News aggregator InShorts had raised $100 million across two rounds during FY22, but it looks like back-to-back fundraises didn’t translate into noticeable growth in the last fiscal year. The decade-old company managed around 45% growth in its operating scale in FY22, while its losses widened by 72% during the same period.
InShorts’s revenue from operations grew 44.9% to $18.94 million, or Rs 143.94 crore, in FY22 from $13.07 million, or Rs 99.33 crore, in FY21, according to its annual financial statement filed by the group company (InShorts Pte Ltd) in Singapore. Revenue from advertising contracts as and when the advertisement was displayed on the app was the only source of collection for InShorts. The company summarizes news stories in 60 words for handy consumption on smartphones and covers beats including politics, sports, tech, business, world entertainment, et al.

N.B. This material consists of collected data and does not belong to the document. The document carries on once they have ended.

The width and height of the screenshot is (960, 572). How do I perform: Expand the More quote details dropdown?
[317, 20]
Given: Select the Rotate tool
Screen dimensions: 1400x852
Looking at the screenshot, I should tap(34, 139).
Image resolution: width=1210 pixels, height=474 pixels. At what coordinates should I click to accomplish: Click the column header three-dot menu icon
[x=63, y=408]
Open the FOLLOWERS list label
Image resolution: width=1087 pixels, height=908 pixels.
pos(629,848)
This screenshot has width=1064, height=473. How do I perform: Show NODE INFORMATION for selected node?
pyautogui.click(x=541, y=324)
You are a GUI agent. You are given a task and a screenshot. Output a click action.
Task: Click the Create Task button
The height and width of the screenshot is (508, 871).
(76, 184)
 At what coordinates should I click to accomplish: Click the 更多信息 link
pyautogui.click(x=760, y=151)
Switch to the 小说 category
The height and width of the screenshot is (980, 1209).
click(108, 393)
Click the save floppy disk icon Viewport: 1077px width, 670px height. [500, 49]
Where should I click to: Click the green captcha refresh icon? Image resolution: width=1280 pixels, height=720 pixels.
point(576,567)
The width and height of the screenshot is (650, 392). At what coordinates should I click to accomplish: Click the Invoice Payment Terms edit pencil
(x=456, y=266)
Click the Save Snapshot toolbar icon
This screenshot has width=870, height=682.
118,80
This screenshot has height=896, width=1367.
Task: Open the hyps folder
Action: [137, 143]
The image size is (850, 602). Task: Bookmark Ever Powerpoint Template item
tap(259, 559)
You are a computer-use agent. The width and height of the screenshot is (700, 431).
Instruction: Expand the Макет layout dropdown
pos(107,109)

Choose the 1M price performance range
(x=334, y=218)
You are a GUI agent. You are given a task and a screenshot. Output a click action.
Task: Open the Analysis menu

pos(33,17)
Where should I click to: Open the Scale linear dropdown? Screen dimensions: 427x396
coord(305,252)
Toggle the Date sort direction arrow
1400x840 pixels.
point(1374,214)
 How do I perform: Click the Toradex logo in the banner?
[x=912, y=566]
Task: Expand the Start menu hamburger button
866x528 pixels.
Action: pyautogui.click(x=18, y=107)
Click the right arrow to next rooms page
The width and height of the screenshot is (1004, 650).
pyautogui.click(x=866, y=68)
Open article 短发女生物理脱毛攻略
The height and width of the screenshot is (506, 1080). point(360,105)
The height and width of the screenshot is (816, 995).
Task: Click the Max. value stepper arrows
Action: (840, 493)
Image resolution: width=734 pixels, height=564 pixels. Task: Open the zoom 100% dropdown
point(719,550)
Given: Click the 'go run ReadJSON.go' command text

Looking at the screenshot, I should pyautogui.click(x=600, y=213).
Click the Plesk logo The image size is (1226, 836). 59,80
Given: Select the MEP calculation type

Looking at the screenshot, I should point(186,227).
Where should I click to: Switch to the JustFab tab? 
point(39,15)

According to Sensor Tower data, InShorts has amassed over 30 million downloads since its inception. The company also launched the location-based social network Public in late 2019 which has witnessed more than 200 million downloads in the last 24 months. According to the company, it already has crossed a monthly active (MAU) base of 60 million and targets to cross the 100 million MAU milestone in the next three to five years. On the cost side, advertising formed 42.5% of the total expenditure which surged 75.3% to $21.63 million or Rs 164.39 crore in FY22 from $12.34 million or Rs 93.78 crore in FY21. A major chunk of this cost seems to have gone to promote its new app Public.
Content expenses turned out to be the second largest burn for InShorts. This cost accounted for 20.5% of its overall expenditure and grew by 35.6% to $10.44 million or Rs 79.34 crore in the last fiscal year.
The company hired aggressively to build, refine and market Public in FY22 and its employee benefit cost spiked 42.1% to $9.69 million or Rs 73.6 crore during FY22. The company spent $3.58 million or Rs 27.21 crore which catalyzed its overall cost by 58.8% to $50.9 million or Rs 386.8 crore in the last fiscal year. Outpacing its revenue growth, InShorts’ losses jumped 71.9% to $31.8 million or Rs 241.68 crore in FY22. Its cash outflow from operations worsened 2.4X to $35.4 million or Rs 269 crore.
Moving to the ratios, the firm’s ROCE and EBITDA margins stood at -36.07% and -163.91%. On a unit level, InShorts spent $2.69 to earn a single unit of operating revenue in the last fiscal year (FY22).
InShorts’ closest competitor Dailyhunt reported Rs 965 crore in revenue in FY22. The VerSe Innovation-owned firm also registered a huge growth in expenses, as a result, it registered Rs 2,563 crore loss during the last fiscal year.
The advertising-driven market is probably the least noticed, yet largest graveyard for digital dreams, if they are counting on advertising. Survival is beyond tough, and as we can see with multiple firms in India too, large funding rounds are no guarantee of revenues flowing in. The content space leaves very little on the table for others after the top 2-3 players are done, making it a very tough nut to crack. Add to that a buy-side system that is equal parts incestuous, as it is data-driven and inefficient in terms of collections and payments. Aggregators like InShorts, Dailyhunt, or even ShareChat have found willing investors based on their pitch so far, but their real challenge to find equally ready and believing media buyers has not really worked so far, years after starting. With influencer marketing on a tear as far as major platforms like YouTube and Instagram go, these firms face an even bigger challenge to come up with credible and attractive options that can work for all stakeholders, profitably. With the amount of burn behind them and the money left in the bank, it is anyone’s guess whether the next big milestone is a funding round or an acceptable loss. It’s time to evaluate and find a more obvious third outcome.